Dependency Upgrades / CVE fixes

Go SDK patch release upgrade 1.56.1 -> 1.56.2
gRPC patch release upgrade 1.75.0 -> 1.75.1

Full Changelog: v3.3.0...v3.4.0

Buffered Read: Accelerate Large Sequential Reads

In this release, we are introducing the Buffered Read feature, designed to accelerate performance of applications that perform large, sequential reads on files stored in Google Cloud Storage. This is helpful for reading model weights during inference or large scale media processing applications that read data sequentially.

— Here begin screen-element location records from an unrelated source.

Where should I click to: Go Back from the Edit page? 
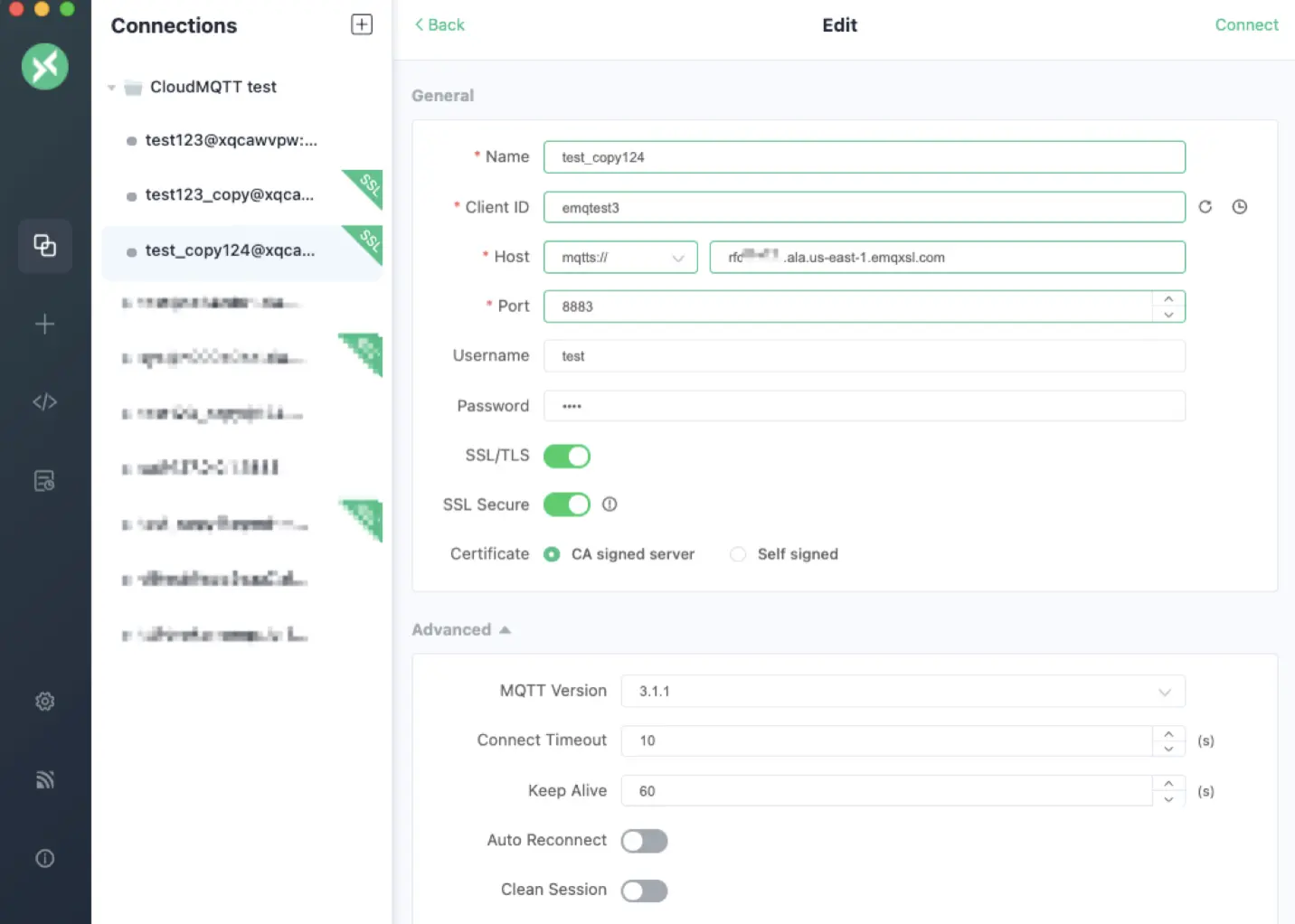440,25
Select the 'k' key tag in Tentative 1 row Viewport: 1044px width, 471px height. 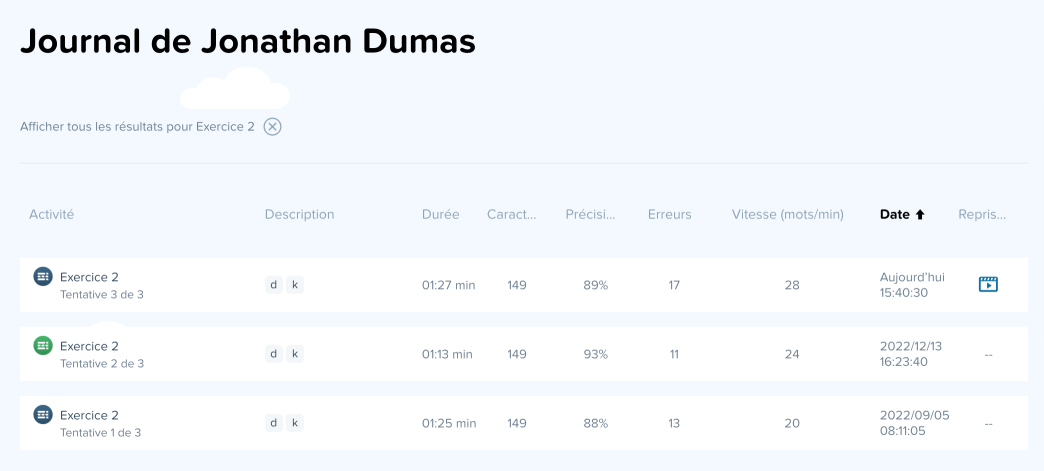click(294, 423)
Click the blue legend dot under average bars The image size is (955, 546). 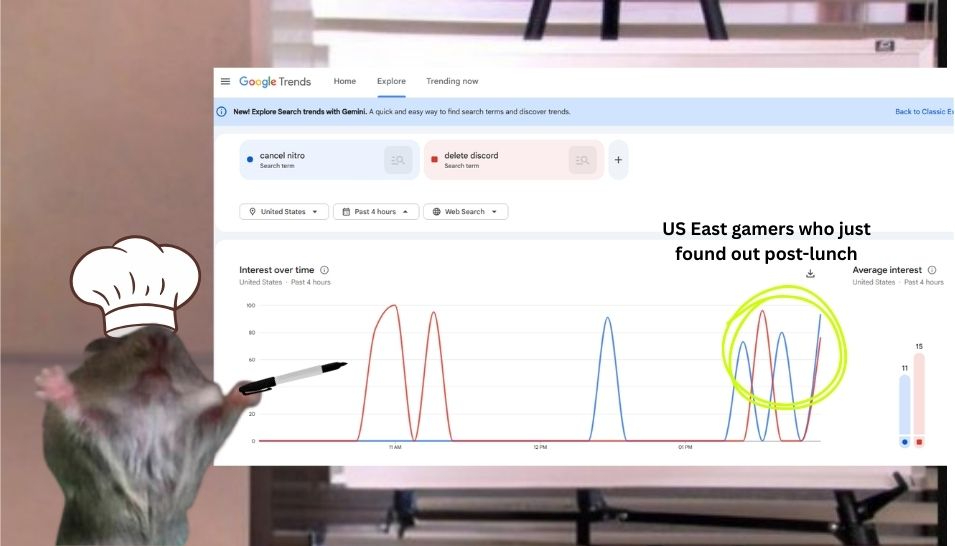pyautogui.click(x=905, y=441)
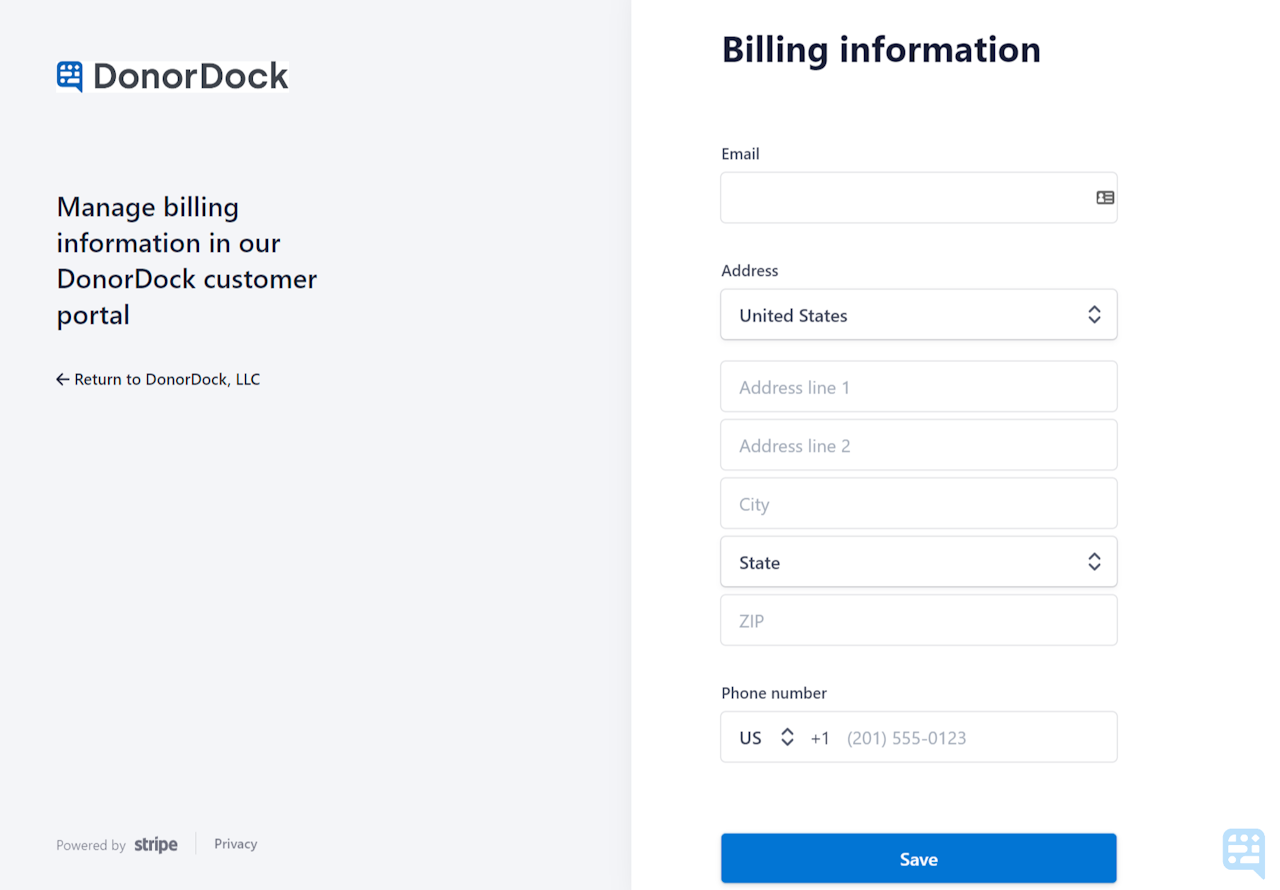1280x890 pixels.
Task: Click the State dropdown chevron icon
Action: coord(1094,561)
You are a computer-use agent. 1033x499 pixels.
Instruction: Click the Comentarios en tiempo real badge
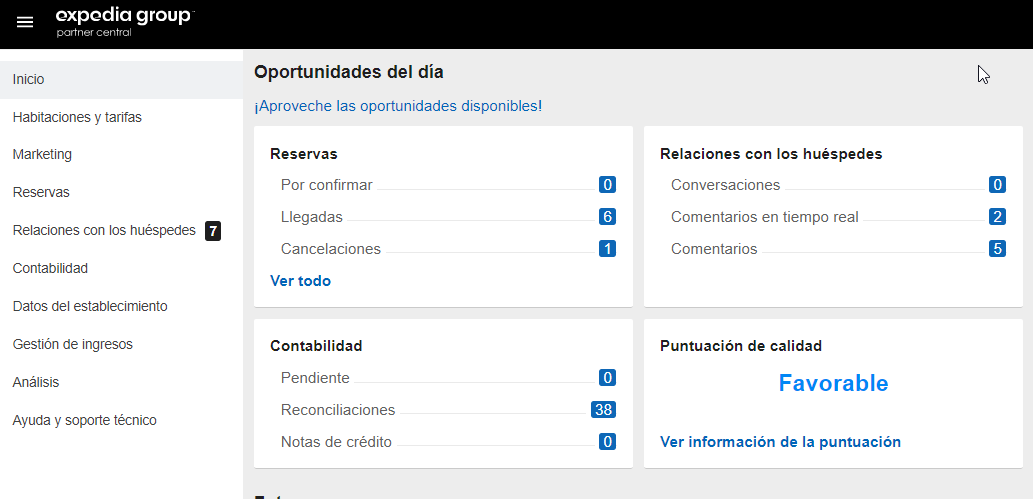(997, 217)
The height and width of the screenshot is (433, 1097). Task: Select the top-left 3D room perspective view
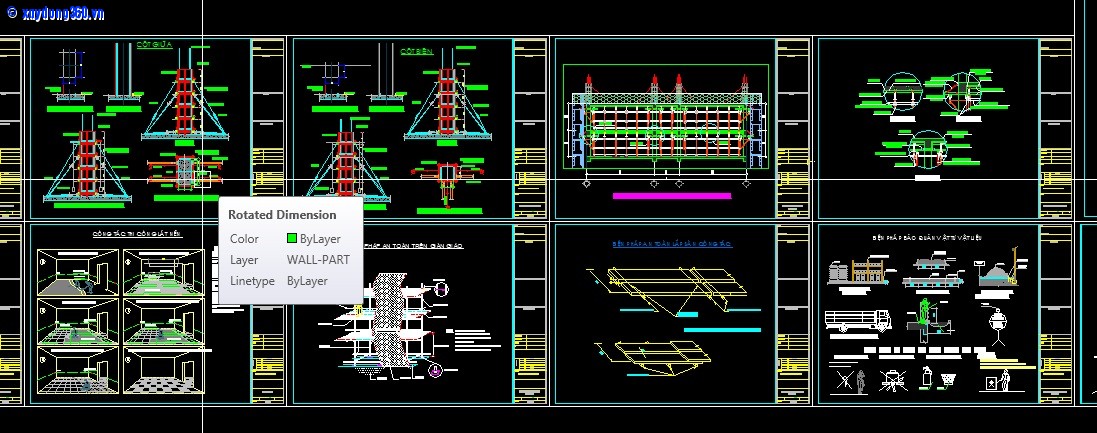pyautogui.click(x=77, y=270)
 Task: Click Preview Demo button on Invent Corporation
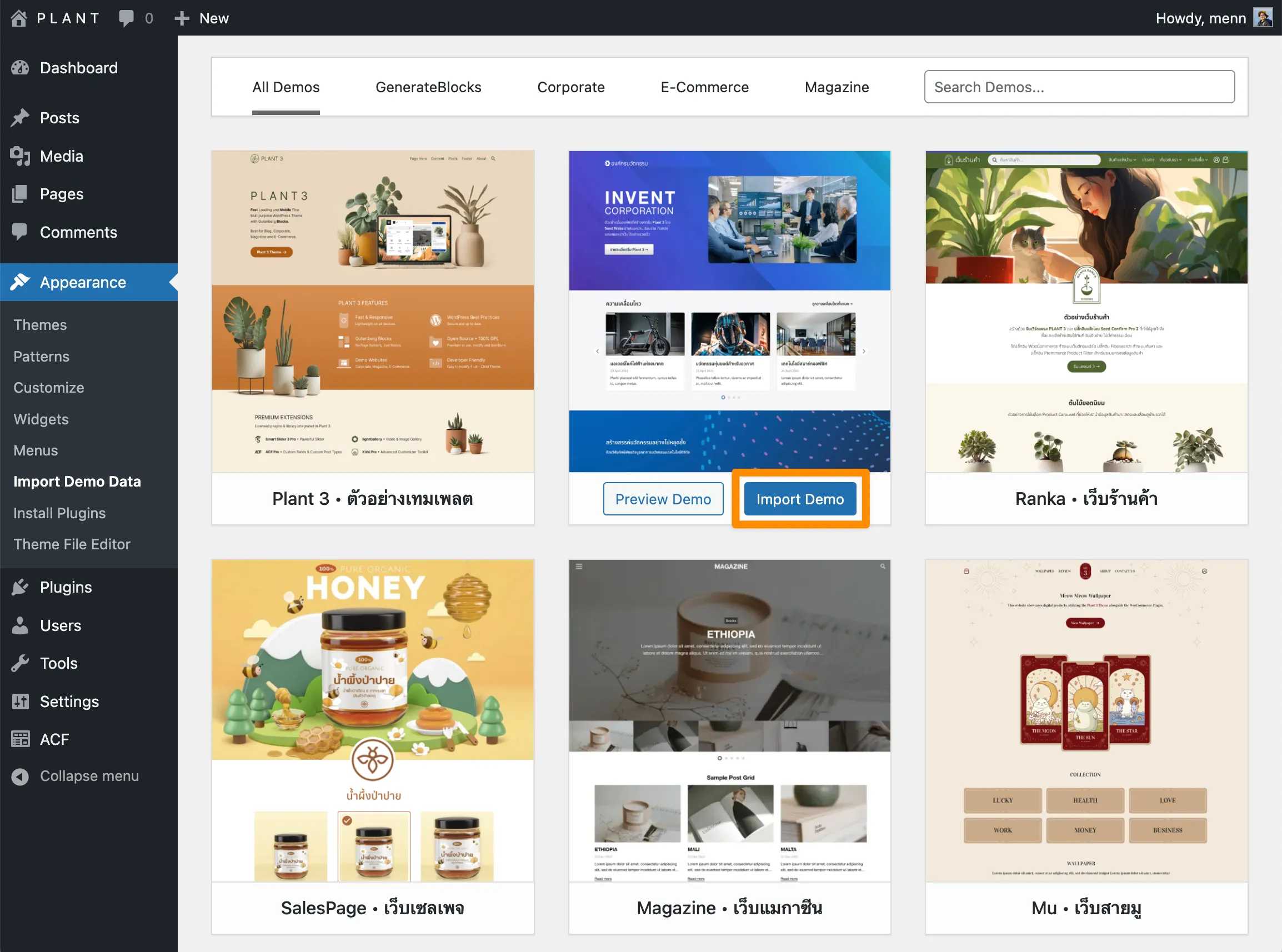click(x=663, y=498)
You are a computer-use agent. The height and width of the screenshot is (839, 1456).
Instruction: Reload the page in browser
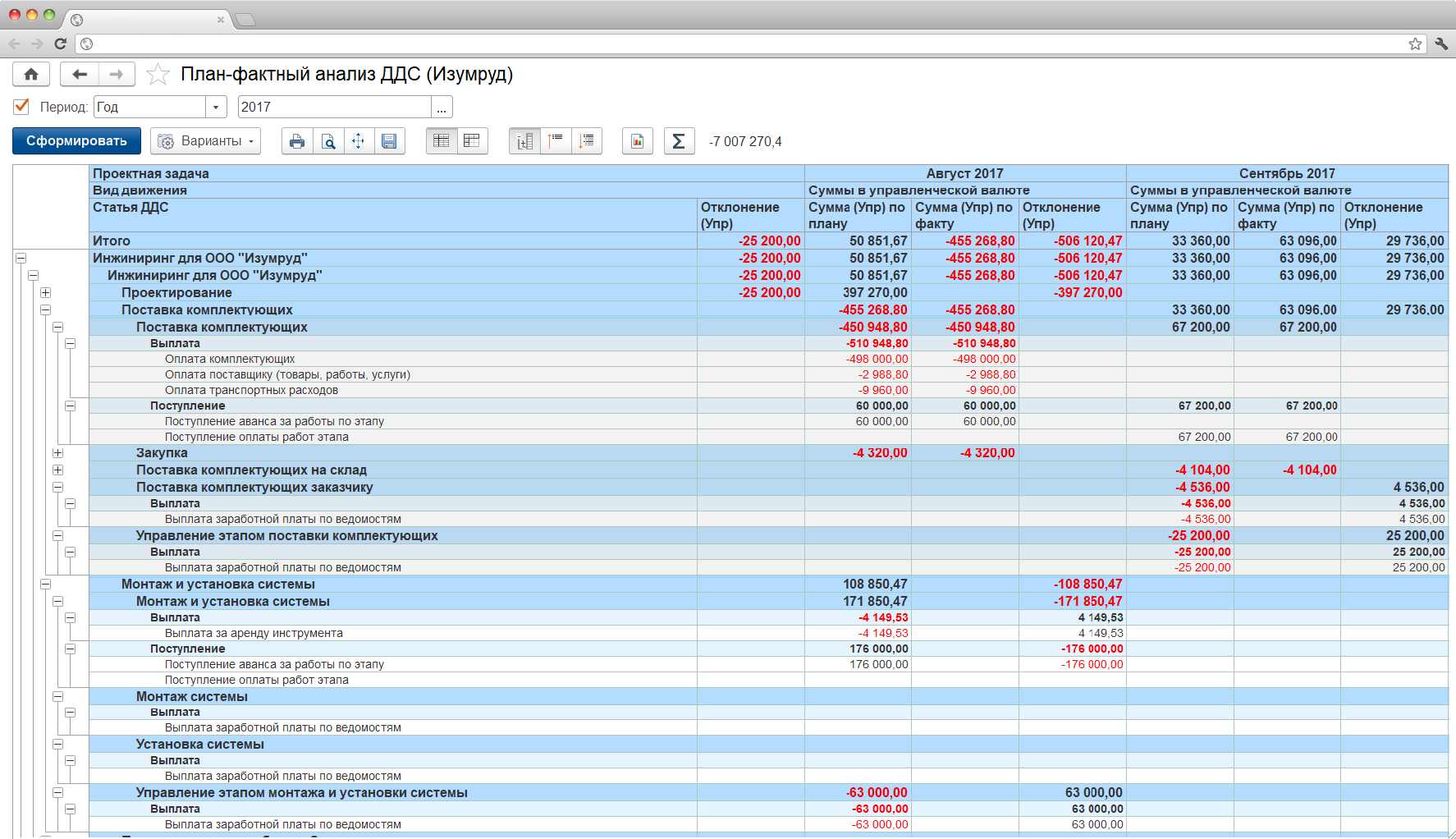[x=60, y=44]
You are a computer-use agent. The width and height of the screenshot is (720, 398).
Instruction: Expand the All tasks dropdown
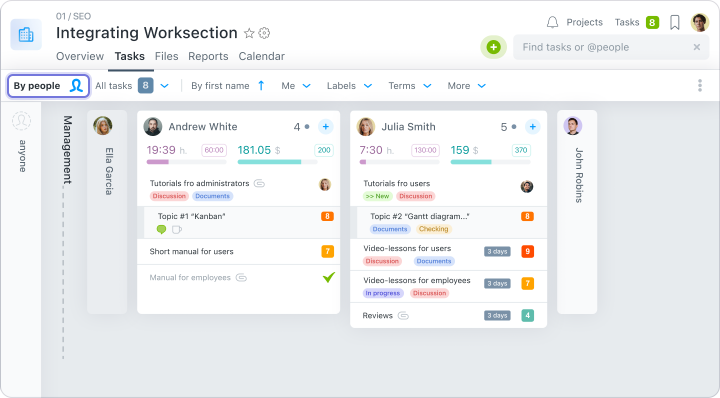[x=164, y=86]
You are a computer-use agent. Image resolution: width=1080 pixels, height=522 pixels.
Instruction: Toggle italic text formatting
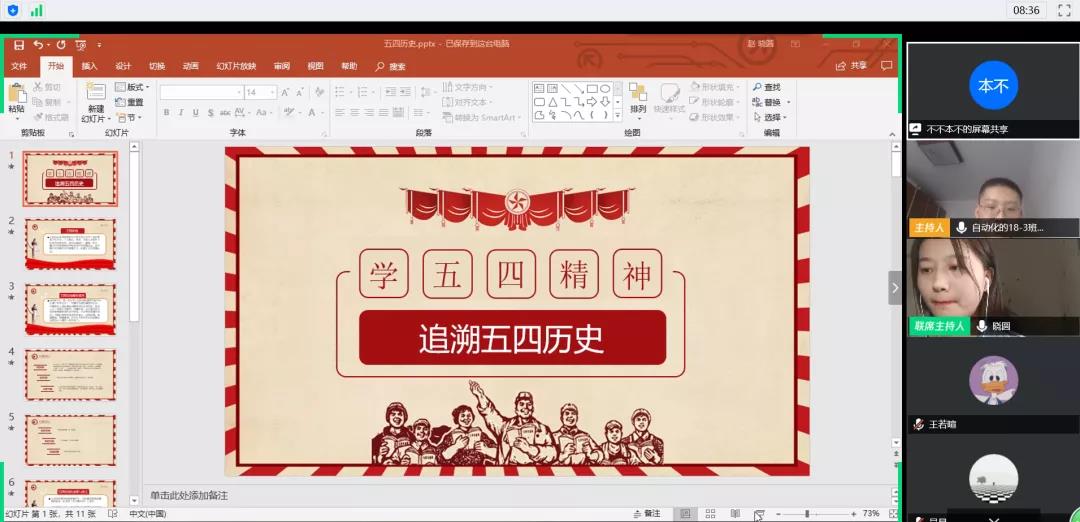(181, 113)
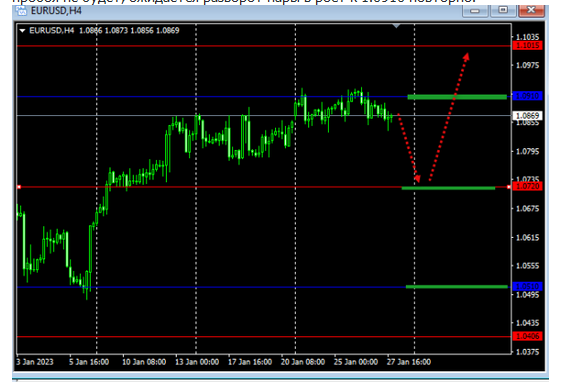Click the right handle of 1.0720 line
Viewport: 579px width, 391px height.
click(509, 187)
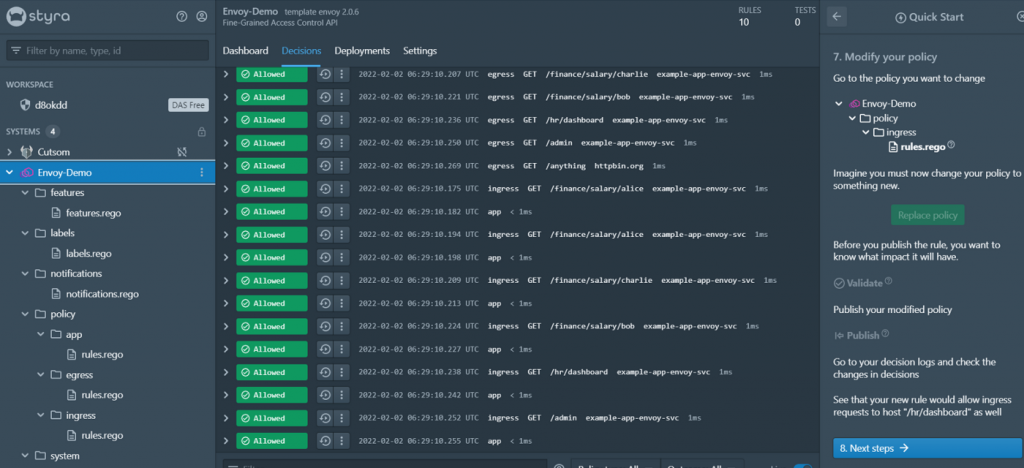Viewport: 1024px width, 468px height.
Task: Go to 8. Next steps
Action: click(927, 448)
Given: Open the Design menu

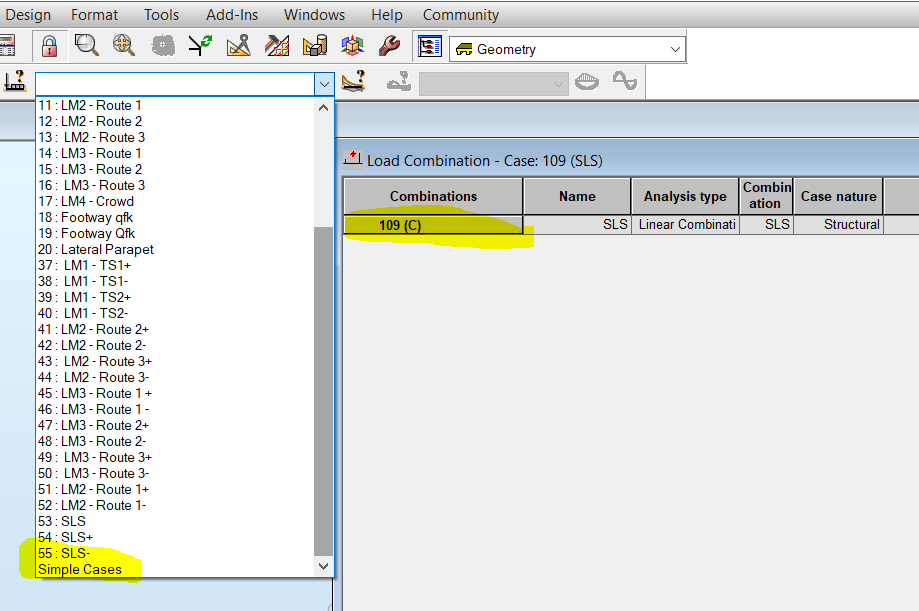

This feature improves throughput (2-5x) by asynchronously prefetching parts of a GCS object parallelly into an in-memory buffer, serving subsequent reads from this buffer instead of making network calls. This asynchronous and parallel buffering approach improves throughput by saturating network bandwidth without requiring additional application-side parallelism.

Feature Enablement: This feature is disabled by default and can be enabled with --enable-buffered-read flag or read:enable-buffered-read config. Buffered reads are ignored if file cache is enabled. Over time, we will work towards getting this enabled by default.
Use Cases: Single-threaded applications reading large (> 100MB) files sequentially. E.g. For reading models during inference (prediction) of an AI/ML model.
Memory usage:
- Buffered readers will use CPU memory for storing the prefetched blocks.
- Memory usage is capped at 320 MB per file-handle and 640 MB (40 x 16MB) globally. The global memory limit is configurable via the --read-global-max-blocks (default: 40).
- This memory is automatically released when a file handle is closed or a random read access pattern is detected.
CPU Usage: The CPU overhead is typically proportional to the performance gain achieved.
Known Limitations:
- Workload combining sequential and random reads (which also includes some model serving techniques such as Pipeline parallelism that do random reads at the start before switching to large sequential reads) may not benefit and could automatically fallback to default reads. We plan to improve buffered read for such scenarios in the future releases. Please reach out to us for improving the performance in such scenarios.
- Please consider available system memory when enabling buffered reads to avoid out of memory(OOM) issues as we can go up to 640MB of memory usage by default. Please reduce --read-global-max-blocks(default:40) to avoid Out of Memory(OOM) issues.

Bug Fixes

Resolved sporadic mount failures and enhanced stability by improving the retry mechanism for stalled API calls to the backend. (#3561, #3684)
Fix for GCSFuse not returning errors in unmount of bucket (e.g. resource busy error) when mounted with gcsfuse (#3768) introduced in 3.2.0.

Improvements

Streaming Writes now support retrying stalled write operations.
Improved stability for writes(#3710)
Logging/monitoring improvements
1. Efficient log collection: Metrics are more efficient now with CPU usage reduced from 15% to <2% for small single threaded reads and memory allocation is reduced from 34% to 0%.
2. Mount logs display block size used in streaming writes in MiB instead of bytes for improved readability.
3. Added error log for unsupported values of flag: log-format(#3751)
4. Made logs efficient by downgrading the logging level of some unimportant logs to trace instead of higher logging level. (#3746. #3749)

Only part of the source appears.